In August 2000 I started the “Looking for a Husband with EU Passport” project: www.cac.org.mk/capital/ostojic [5]. After publishing an ad with this title, I exchanged more than 500 letters with numerous applicants from around the world. After a correspondence of six months with a German man K. G. I arranged our first meeting as a public performance in the field in front of the Museum of Contemporary Art in Belgrade, 2001. One month later, we were officially married in New Belgrade. With the international marriage certificate and other required documents I applied for a visa. After two months I got one entrance family unification visa for Germany, limited to three months, so I moved to Düsseldorf where I was officially living for three and a half years.
In spring 2005 my three-year visa expired, and instead of granting me a permanent residence permit, the authorities granted me only a two-year visa.
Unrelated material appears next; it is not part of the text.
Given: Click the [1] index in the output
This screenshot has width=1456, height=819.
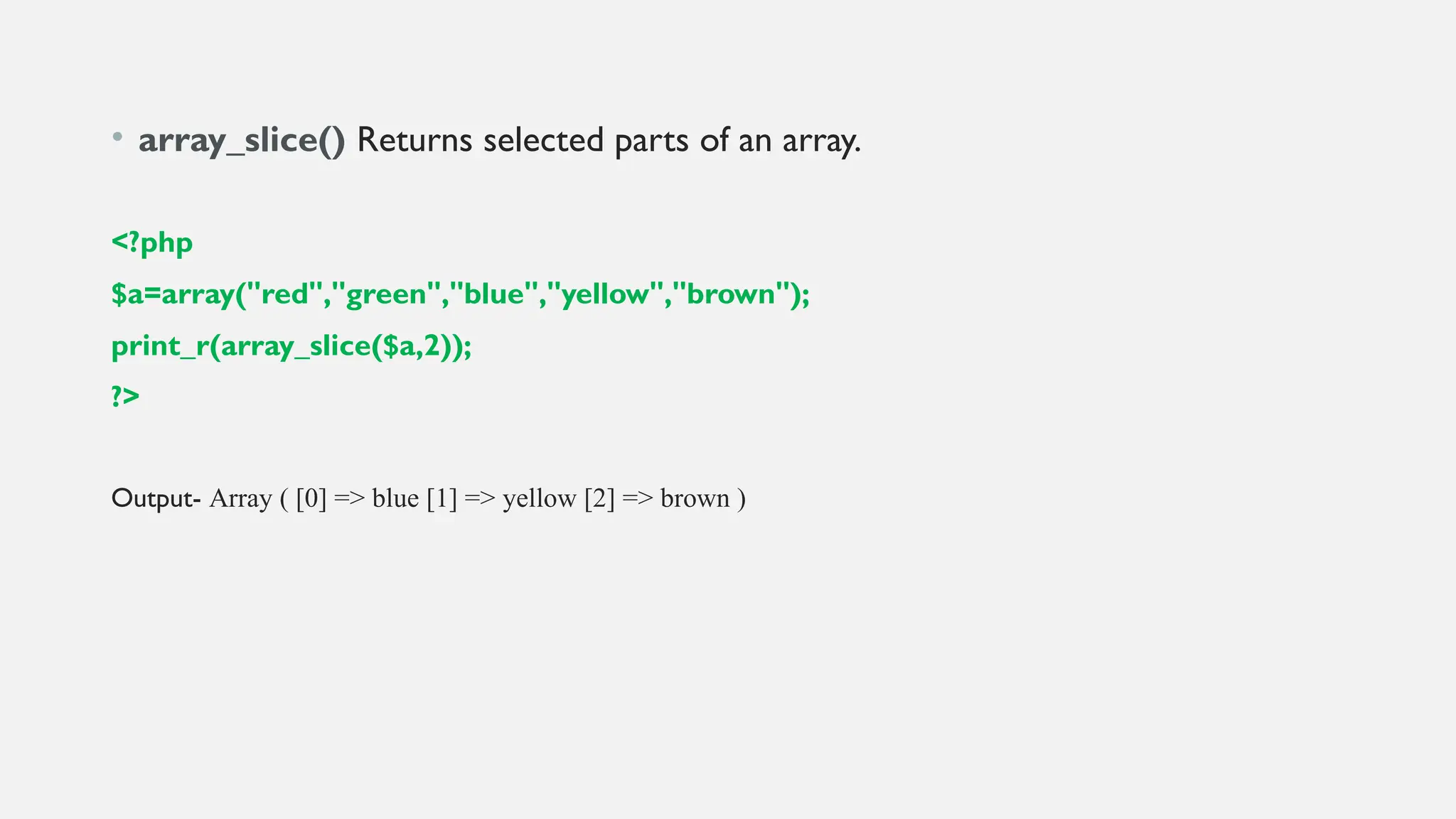Looking at the screenshot, I should 441,499.
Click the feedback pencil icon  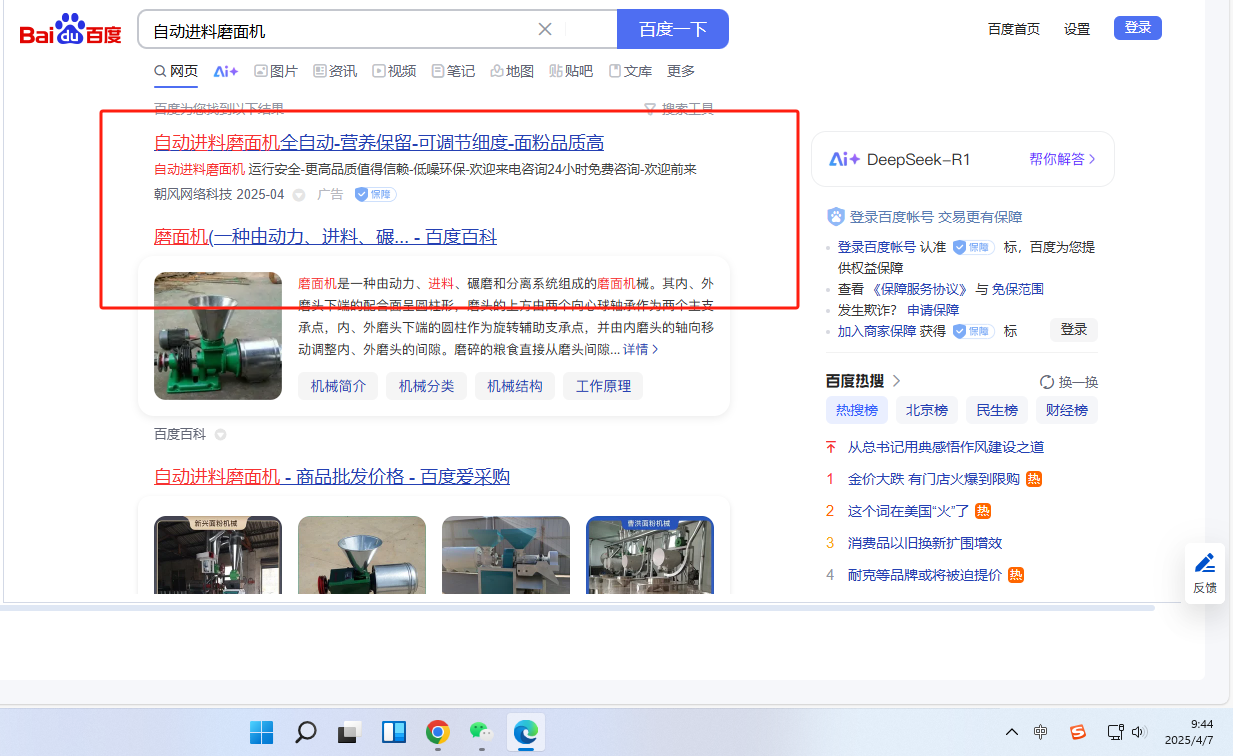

After that K. G. and I got divorced, and on the occasion of my “Integration Project Office” installation opening in Gallery 35 in Berlin (July 1, 2005), I organized the “Divorce Party.”
In order to claim my own rights, which I have been deprived of by current EU laws, I explicitly applied the strategy of tricking the law (as earlier with “Illegal Border Crossing”) to gain the right to move freely and live and work in diverse locations.
Migrants are constantly abstracted by the media and discriminatory laws and treated often as one alienated group. The aspect of personal and direct speech, as opposed to abstract speech is an important element throughout my work. I showed my self in that position, my individual story as well as collecting later on the individual stories of others that I met, so the audience gets a chance to understand the variety and deepness and to identify with me, with them, with us.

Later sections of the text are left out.